If the date-time stamp on the media is newer than what’s in the database it’ll see it as new.

I think there’s a way to correct that. .

Don’t delete the Plex share on the old system just yet.

I’m going to write some scripting (scheduled tasks) for you to use.
We can use the Linux-native tools and retest. It won’t be as slow as ZIP.

  1. stop plex on the new system
  2. start plex on the old.
  3. get into it
  4. Settings - Server - Library - show advanced.
  5. Uncheck everything
  6. SAVE
  7. Now stop Plex.

Scheduled Task for Old NAS

  1. control panel - task scheduler - Scheduled task - user-script
  2. General - Run as User: root
  3. Settings (script itself)
    a. fill in your email so it sends you the results (also notifies you)
    b. here’s the commands for it to do
#!/bin/bash

# Scheduled task to create Linux tar backup image 
cd /volume*/Plex
tar cf  Library.tar ./Library

It looks like this
Screenshot from 2021-09-29 00-34-20

I’ll start writing the next one

Ok, thanks. The media themselves have the same dates in both the old and new NAS (timestamps on the actual file). The new root folder, though, does have a more recent date. I can delete the new files and COPY them back via NFS if needed,

Let’s let the media itself alone,

I would like to use the procedure above for this first.

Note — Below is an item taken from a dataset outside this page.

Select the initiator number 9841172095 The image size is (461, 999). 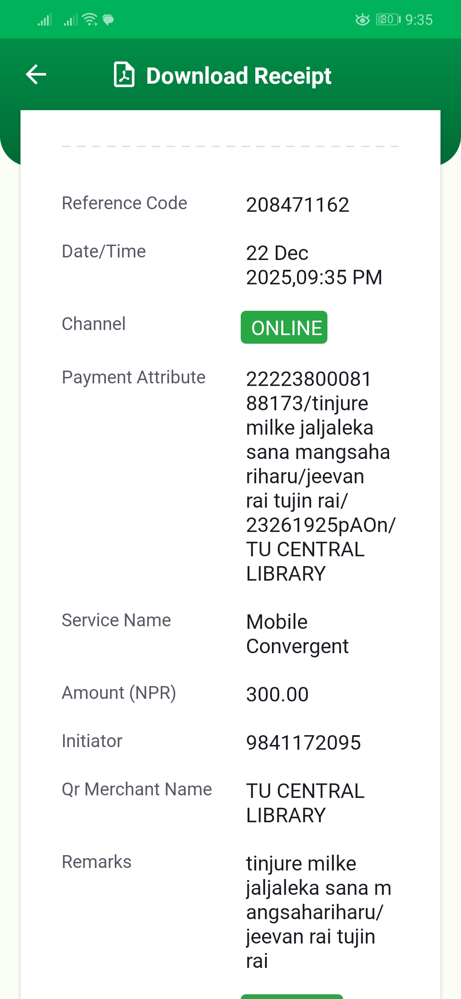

It’s a lot easier, faster, and has higher degree of success.

When the first job (on the old NAS) is complete.

COPY that file to the new one (SMB is fine) into the Plex shared folder.

On the new NAS

  1. Create a task, again running as user root to restore the tar backup
  2. Settings (script itself)
    a. again fill in your email
    b. here’s the commands
#!/bin/bash
# Scheduled task to restore Linux tar backup image 
cd /volume*/Plex

[ -e Library ] && mv Library Library.prev
tar xf Library.tar
chown -R plex:users ./Library

Let me know when this is complete

Files archived, moved, and unarchived.

Good.

If there were no errors,

Start Plex. See if everything comes up as if nothing changed.